Segment Start: AVAILABLE DATA

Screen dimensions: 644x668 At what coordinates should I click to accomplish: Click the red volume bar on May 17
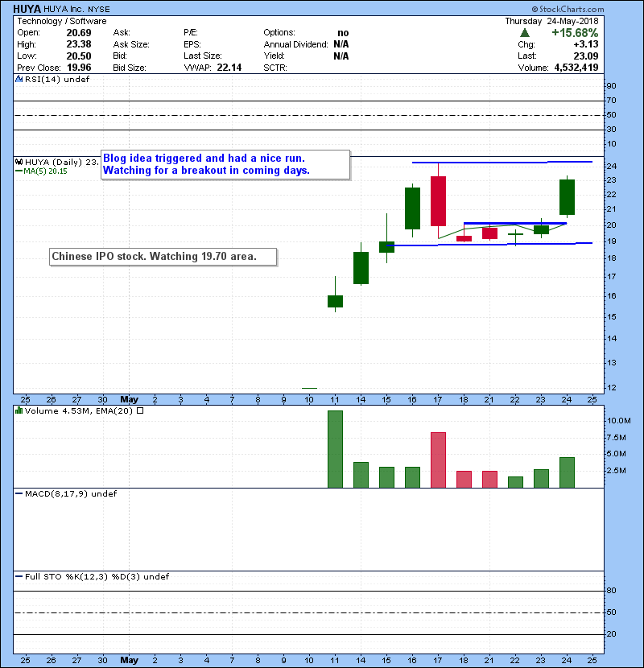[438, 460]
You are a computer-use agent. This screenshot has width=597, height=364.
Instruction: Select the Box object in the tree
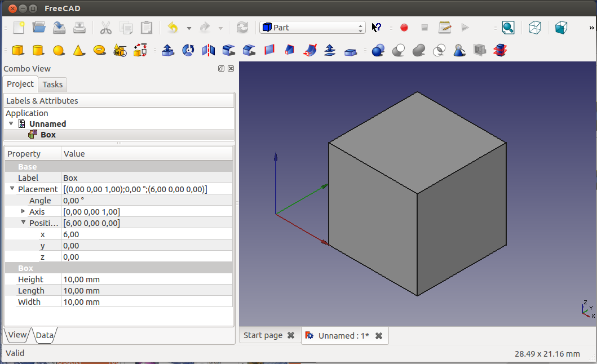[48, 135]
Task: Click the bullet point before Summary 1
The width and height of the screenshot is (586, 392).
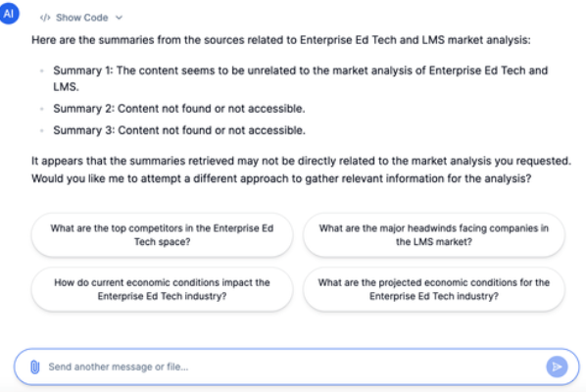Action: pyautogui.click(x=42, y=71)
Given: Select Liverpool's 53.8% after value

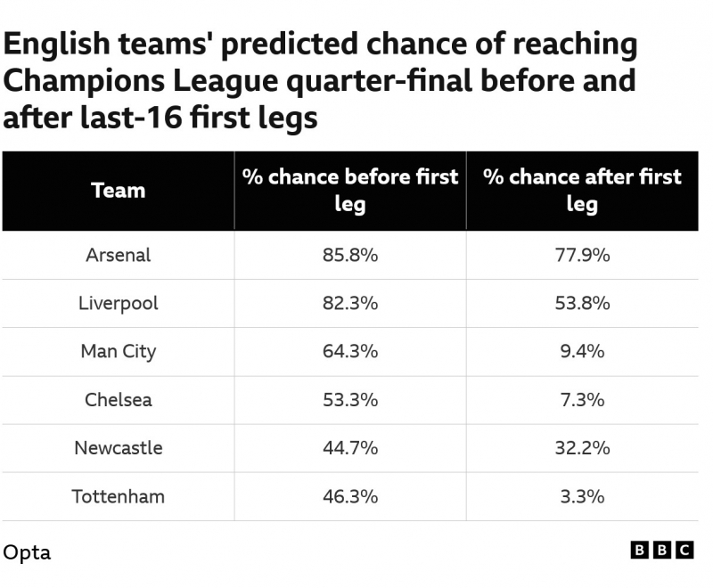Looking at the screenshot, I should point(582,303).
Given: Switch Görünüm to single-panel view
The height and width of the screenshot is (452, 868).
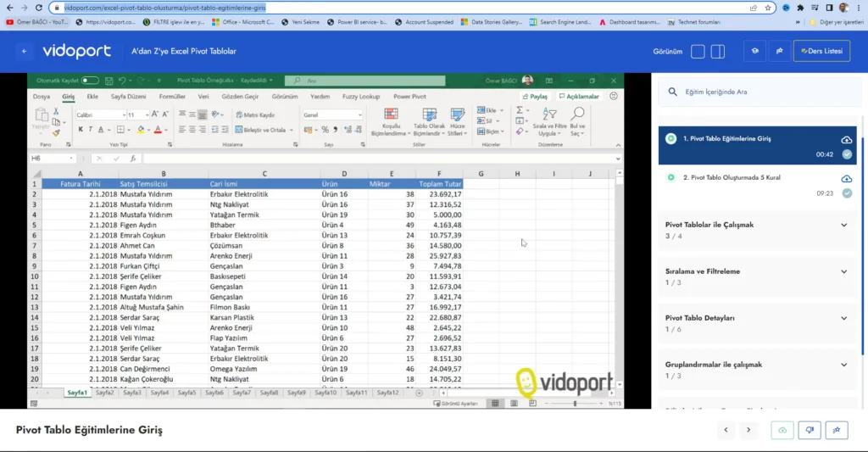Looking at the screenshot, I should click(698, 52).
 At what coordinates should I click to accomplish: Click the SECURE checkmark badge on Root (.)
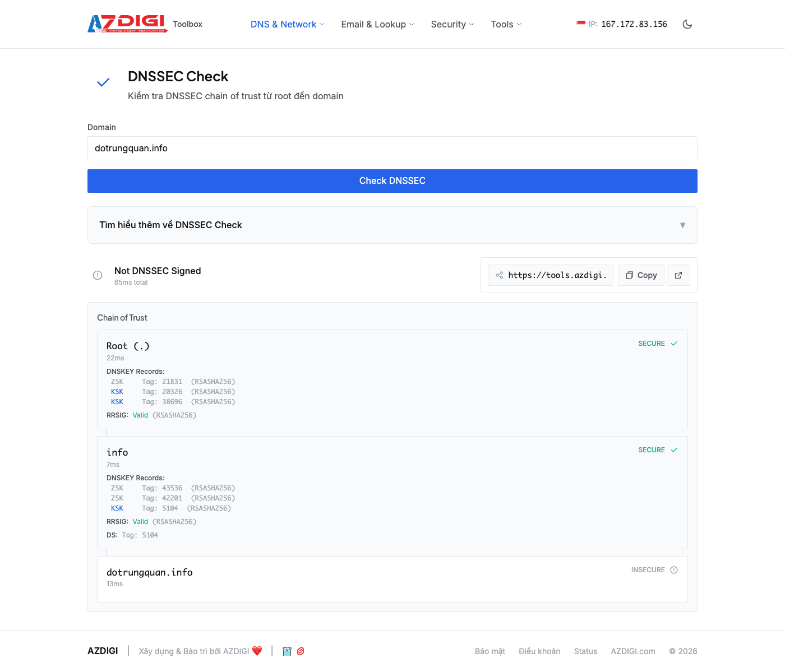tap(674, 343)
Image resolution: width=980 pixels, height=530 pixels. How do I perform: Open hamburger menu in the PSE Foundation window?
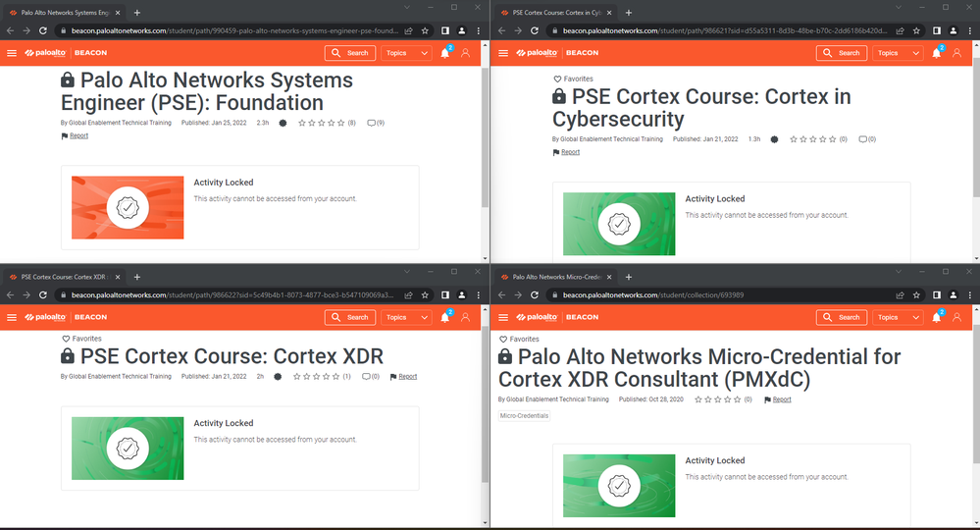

Segment End: AVAILABLE DATA

WORK ORDER: Every entry, exactly as written: transcribe it, passing over any pictures.

REPLY:
Screen dimensions: 644x668 At what coordinates should I click to accomplish: Click the red volume bar on May 17
[438, 460]
You are a computer-use agent. This screenshot has width=597, height=364.
Instruction: Select the Box object in the tree
[48, 135]
Task: Click the bullet point before Summary 1
The width and height of the screenshot is (586, 392).
Action: pyautogui.click(x=42, y=71)
Given: Select Liverpool's 53.8% after value

Looking at the screenshot, I should point(582,303).
Given: Switch Görünüm to single-panel view
The height and width of the screenshot is (452, 868).
Looking at the screenshot, I should click(698, 52).
 At what coordinates should I click to accomplish: Click the SECURE checkmark badge on Root (.)
tap(674, 343)
Image resolution: width=980 pixels, height=530 pixels. How do I perform: Open hamburger menu in the PSE Foundation window?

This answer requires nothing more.